3

I have a working script who's objective is to parse data files for malformed rows before importing into Oracle. To process a 450MB csv file with > 1 million rows having 8 columns it takes a little over 2.5hrs and maxes a single CPU core. Small files complete quickly (in seconds).

Oddly a 350MB file with similar number of rows and 40 columns only takes 30 mins.

My issue is that the files will grow over time and 2.5 hours tying up a CPU ain't good. Can anyone recommend code optimisation ? A similarly title post recommended local paths - which I'm already doing.

$file = "\Your.csv"

$path = "C:\Folder"

$csv  = Get-Content "$path$file"

# Count number of file headers
$count = ($csv[0] -split ',').count

# https://blogs.technet.microsoft.com/gbordier/2009/05/05/powershell-and-writing-files-how-fast-can-you-write-to-a-file/
$stream1 = [System.IO.StreamWriter] "$path\Passed$file-Pass.txt"
$stream2 = [System.IO.StreamWriter] "$path\Failed$file-Fail.txt"

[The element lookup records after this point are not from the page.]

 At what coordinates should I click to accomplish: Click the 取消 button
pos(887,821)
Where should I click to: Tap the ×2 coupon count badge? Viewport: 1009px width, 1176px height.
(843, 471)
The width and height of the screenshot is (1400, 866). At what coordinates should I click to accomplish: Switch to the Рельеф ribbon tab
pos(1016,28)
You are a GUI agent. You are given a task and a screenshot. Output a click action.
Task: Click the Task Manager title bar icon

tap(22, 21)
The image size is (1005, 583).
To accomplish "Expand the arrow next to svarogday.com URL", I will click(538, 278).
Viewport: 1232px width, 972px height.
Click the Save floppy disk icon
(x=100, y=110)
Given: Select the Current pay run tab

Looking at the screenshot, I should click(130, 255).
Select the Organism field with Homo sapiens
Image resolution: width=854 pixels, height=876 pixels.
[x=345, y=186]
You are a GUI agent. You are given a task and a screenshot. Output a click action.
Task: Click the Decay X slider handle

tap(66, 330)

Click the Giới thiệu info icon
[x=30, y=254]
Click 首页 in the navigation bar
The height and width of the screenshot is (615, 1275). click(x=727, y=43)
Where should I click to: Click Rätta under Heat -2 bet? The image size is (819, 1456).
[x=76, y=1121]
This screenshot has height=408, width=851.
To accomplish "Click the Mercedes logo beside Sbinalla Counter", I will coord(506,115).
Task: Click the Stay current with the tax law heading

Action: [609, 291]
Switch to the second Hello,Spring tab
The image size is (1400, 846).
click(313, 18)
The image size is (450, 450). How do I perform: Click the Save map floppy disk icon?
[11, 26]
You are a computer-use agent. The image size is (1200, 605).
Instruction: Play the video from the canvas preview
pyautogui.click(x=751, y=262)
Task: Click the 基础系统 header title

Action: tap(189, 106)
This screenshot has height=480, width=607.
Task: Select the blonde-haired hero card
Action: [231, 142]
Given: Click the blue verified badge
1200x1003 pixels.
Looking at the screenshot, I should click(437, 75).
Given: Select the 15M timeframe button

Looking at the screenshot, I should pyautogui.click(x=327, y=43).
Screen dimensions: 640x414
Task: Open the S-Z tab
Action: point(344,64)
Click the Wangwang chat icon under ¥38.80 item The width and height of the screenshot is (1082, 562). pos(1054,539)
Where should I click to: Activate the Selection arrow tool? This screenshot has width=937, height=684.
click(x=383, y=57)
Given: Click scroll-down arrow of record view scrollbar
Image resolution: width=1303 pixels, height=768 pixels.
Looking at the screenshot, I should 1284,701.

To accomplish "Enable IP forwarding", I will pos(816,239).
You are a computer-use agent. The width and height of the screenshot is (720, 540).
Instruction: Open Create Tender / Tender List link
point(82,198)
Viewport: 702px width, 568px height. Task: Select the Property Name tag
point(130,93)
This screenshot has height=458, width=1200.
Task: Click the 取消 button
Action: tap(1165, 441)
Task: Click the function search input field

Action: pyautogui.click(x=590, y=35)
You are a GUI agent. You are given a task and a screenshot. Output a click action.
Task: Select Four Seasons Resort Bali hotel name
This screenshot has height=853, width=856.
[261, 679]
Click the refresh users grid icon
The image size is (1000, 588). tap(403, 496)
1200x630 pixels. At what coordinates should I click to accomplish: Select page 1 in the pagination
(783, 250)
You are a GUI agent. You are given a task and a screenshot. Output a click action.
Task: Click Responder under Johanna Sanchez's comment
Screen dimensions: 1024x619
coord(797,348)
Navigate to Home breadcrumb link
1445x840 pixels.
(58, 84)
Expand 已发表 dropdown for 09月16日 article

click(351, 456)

# 2 validation steps: (1) count number of headers is ge (2) Row split after first col.  Those right hand side cols must total at least 40 characters.
$csv | Select -Skip 1 | % {
  if( ($_ -split ',').count -ge $count -And ($_.split(',',2)[1]).Length -ge 40) {
     $stream1.WriteLine($_)
  } else {
     $stream2.WriteLine($_) 
  }
}
$stream1.close()
$stream2.close()

Sample Data File:

C1,C2,C3,C4,C5,C6,C7,C8
ABC,000000000000006732,1063,2016-02-20,0,P,ESTIMATE,2015473497A10
ABC,000000000000006732,1110,2016-06-22,0,P,ESTIMATE,2015473497A10
ABC,,2016-06-22,,201501
,,,,,,,,
ABC,000000000000006732,1135,2016-08-28,0,P,ESTIMATE,2015473497B10
ABC,000000000000006732,1167,2015-12-20,0,P,ESTIMATE,2015473497B10
henrycarteruk
  • 12,708
  • 2
  • 36
  • 40
felixmc
  • 516
  • 1
  • 4
  • 19
  • How about a few sample lines of your input file? And a description of what you are trying to do? – Mark Setchell Jan 27 '17 at 10:34
  • 3
    Get-Content is superslow. Use IO.StreamReader. Also use a different hard drive for the output or specify a large write buffer in the StreamWriter constructor. – wOxxOm Jan 27 '17 at 10:44
  • Now that's the sort of suggestion I'd hoped for! Good man, cheers. – felixmc Jan 27 '17 at 10:46
  • Can you place some Measure-Command { } blocks around each section of your code to see where the delays are? i.e.: is it the loading, the file writing, etc. – Simon Catlin Jan 27 '17 at 10:47
  • I'd thought about trying that Simon but I figured it had to be the If statement. Reading the file takes a while but watching Resource monitor I could see that the disc writes kicked off after a short while. I haven't considered that perhaps it's writing while still reading. I'll stick a Measure in...can't hurt! Cheers. – felixmc Jan 27 '17 at 10:50
  • @wOxxOm not really, post PS 3 get-content is almost as effective as streamreader. – 4c74356b41 Jan 27 '17 at 11:00
  • @4c74356b41, it isn't in this case because 1) it creates a huge array in the variable 2) the OP uses the very slow pipeline enumeration. My point was about StreamReader used in a standard fashion (properly) via `while` loop that reads one line at a time. – wOxxOm Jan 27 '17 at 11:08

3 Answers3

7
  • Get-Content is extremely slow in the default mode that produces an array when the file contains millions of lines on all PowerShell versions, including 5.1. What's worse, you're assigning it to a variable so until the entire file is read and split into lines nothing else happens. On Intel i7 3770K CPU at 3.9GHz $csv = Get-Content $path takes more than 2 minutes to read a 350MB file with 8 million lines.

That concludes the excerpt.